Given records section start
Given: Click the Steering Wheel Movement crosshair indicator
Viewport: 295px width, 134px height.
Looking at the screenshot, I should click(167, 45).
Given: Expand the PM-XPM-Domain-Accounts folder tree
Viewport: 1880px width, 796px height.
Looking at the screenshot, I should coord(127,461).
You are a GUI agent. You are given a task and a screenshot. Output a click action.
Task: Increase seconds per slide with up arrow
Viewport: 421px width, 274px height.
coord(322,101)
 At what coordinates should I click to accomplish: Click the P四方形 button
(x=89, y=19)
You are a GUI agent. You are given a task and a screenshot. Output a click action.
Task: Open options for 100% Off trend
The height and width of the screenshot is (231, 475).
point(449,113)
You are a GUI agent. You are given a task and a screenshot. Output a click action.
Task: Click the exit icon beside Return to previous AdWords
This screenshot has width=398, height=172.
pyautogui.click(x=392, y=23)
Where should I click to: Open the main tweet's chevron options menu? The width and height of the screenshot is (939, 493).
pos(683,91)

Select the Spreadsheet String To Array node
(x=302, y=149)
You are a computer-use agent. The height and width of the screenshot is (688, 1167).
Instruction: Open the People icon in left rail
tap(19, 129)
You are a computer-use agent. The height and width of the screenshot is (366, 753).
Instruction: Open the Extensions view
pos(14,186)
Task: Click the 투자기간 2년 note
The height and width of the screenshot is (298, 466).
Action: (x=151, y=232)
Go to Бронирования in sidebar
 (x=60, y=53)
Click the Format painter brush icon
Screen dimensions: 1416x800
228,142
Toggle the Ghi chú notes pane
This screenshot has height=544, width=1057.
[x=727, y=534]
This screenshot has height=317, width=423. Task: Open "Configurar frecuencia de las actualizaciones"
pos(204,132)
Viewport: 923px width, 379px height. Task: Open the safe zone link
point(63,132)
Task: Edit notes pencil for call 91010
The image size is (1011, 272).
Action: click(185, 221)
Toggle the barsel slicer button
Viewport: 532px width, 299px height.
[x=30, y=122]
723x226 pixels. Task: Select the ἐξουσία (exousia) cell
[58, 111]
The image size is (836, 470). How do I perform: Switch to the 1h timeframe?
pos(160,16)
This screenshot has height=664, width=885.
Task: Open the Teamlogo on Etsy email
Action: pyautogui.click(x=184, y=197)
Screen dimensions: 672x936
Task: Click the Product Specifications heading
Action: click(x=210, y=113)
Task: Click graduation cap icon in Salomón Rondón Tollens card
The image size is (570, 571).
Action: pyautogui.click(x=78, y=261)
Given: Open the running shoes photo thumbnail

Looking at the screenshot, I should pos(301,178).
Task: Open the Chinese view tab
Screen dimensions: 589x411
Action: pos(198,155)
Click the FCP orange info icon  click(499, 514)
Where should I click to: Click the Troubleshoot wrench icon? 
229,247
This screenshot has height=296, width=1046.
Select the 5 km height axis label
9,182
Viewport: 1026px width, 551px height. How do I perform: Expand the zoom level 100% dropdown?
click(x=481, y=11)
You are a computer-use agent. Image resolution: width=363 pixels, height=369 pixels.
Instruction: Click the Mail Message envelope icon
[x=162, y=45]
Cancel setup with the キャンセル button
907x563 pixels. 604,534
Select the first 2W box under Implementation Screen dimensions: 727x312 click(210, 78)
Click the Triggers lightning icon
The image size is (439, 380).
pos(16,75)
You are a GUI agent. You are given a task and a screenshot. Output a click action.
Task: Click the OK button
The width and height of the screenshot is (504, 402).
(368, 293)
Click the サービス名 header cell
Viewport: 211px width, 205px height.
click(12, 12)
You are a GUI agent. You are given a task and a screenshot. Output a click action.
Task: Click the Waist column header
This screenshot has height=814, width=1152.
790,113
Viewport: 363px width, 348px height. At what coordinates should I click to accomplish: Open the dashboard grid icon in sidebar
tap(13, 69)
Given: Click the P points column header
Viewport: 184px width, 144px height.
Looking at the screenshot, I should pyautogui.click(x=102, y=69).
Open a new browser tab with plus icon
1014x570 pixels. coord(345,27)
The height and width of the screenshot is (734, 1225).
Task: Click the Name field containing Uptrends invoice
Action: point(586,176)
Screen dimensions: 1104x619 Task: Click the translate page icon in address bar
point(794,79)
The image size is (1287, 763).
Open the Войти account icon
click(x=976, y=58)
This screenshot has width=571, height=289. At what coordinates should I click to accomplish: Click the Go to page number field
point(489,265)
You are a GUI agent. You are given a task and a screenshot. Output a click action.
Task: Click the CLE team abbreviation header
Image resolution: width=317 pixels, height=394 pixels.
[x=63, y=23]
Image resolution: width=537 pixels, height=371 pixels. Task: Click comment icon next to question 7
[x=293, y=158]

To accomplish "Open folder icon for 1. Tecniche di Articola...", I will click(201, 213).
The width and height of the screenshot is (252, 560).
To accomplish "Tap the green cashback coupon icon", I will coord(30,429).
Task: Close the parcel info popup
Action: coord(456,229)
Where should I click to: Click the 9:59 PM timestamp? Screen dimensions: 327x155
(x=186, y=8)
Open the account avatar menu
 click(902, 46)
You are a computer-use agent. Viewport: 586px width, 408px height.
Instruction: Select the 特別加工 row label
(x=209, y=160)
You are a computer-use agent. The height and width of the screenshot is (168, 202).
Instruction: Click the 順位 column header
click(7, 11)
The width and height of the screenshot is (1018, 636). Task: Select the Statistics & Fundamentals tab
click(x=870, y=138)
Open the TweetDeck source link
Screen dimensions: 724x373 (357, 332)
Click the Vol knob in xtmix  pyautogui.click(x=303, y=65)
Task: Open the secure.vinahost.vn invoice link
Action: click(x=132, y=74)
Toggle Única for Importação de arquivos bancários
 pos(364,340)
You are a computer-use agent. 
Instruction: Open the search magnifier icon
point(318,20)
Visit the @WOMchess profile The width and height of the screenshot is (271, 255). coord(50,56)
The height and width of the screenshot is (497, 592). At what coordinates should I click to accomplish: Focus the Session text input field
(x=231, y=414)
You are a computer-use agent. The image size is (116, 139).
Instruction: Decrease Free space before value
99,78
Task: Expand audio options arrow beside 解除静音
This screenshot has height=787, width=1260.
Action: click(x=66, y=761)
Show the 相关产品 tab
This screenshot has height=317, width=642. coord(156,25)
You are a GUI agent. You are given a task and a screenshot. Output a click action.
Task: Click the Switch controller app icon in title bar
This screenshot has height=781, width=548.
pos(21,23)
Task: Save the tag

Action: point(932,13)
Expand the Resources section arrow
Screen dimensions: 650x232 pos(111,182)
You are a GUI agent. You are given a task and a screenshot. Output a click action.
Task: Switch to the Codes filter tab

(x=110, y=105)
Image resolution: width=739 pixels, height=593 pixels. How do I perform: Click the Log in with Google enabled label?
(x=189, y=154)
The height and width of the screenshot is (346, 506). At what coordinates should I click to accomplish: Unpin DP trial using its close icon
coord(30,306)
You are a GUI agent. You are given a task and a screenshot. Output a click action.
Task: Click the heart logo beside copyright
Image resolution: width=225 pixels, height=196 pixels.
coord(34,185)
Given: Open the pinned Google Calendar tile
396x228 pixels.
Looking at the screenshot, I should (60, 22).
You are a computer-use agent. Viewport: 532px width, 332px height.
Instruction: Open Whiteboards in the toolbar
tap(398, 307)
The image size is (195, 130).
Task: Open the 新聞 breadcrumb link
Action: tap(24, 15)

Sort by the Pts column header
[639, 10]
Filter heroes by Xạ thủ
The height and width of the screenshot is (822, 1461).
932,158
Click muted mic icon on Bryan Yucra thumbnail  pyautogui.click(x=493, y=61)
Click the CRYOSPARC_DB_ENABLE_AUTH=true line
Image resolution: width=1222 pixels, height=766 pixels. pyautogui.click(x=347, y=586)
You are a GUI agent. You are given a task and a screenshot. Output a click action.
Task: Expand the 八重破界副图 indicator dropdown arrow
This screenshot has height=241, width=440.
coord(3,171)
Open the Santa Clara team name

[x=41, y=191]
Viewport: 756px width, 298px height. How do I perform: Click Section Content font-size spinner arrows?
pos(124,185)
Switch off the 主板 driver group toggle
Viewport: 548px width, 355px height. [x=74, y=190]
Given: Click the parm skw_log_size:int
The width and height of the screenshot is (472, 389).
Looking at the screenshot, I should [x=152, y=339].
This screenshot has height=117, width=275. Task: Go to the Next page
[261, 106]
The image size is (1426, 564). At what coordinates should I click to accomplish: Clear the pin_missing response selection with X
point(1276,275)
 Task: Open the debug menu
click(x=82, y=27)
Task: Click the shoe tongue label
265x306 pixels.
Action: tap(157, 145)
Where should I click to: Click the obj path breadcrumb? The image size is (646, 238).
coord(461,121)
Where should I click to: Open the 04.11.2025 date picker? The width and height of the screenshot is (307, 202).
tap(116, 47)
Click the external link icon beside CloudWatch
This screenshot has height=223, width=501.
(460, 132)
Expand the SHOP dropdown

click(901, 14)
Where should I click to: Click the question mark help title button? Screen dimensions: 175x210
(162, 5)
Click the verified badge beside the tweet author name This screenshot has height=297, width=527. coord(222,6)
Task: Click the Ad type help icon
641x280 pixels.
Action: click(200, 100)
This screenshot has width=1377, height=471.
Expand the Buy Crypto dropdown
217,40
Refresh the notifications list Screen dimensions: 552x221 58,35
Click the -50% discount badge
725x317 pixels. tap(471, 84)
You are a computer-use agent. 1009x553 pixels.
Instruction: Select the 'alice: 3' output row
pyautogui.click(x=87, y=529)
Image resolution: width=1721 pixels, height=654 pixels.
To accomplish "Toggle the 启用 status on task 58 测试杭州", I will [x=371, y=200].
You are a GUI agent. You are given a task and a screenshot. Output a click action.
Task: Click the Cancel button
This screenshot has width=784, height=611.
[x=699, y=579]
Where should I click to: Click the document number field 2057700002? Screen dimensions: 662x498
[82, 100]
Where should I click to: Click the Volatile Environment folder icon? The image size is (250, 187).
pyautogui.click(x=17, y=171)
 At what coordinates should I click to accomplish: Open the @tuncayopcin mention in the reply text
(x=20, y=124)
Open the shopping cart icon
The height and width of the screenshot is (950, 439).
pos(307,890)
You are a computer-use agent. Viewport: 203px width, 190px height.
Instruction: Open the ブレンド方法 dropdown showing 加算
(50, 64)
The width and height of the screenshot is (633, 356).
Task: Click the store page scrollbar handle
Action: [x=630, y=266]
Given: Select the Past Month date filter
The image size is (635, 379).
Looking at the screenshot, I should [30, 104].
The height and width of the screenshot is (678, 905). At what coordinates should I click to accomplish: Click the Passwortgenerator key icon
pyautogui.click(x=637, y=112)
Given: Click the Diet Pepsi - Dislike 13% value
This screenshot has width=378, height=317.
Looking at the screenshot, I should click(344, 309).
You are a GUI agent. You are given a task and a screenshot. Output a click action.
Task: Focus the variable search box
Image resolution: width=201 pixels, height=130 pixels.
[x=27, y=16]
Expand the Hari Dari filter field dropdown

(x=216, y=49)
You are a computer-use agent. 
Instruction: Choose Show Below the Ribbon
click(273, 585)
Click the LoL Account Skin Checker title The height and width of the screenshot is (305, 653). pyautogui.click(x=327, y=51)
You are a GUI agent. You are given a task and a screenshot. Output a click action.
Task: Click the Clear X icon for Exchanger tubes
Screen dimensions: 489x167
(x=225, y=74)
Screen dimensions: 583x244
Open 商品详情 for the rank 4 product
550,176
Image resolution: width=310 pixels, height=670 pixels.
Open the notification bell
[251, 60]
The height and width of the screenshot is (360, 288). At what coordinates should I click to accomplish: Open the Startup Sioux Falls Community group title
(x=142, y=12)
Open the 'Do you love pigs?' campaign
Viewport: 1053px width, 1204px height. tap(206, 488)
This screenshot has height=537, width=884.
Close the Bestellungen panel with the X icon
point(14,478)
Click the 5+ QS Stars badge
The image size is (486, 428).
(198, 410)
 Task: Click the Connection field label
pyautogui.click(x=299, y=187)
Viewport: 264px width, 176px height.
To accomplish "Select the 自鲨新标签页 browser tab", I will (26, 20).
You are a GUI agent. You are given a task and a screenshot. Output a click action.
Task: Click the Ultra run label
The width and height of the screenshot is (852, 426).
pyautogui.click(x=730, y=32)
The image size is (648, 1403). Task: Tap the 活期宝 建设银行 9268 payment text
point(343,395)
Given records section end
Aim of the exercise: Whenever a line above holds the word "indicator", include it in your count, and report nothing but that count.

Exercise answer: 2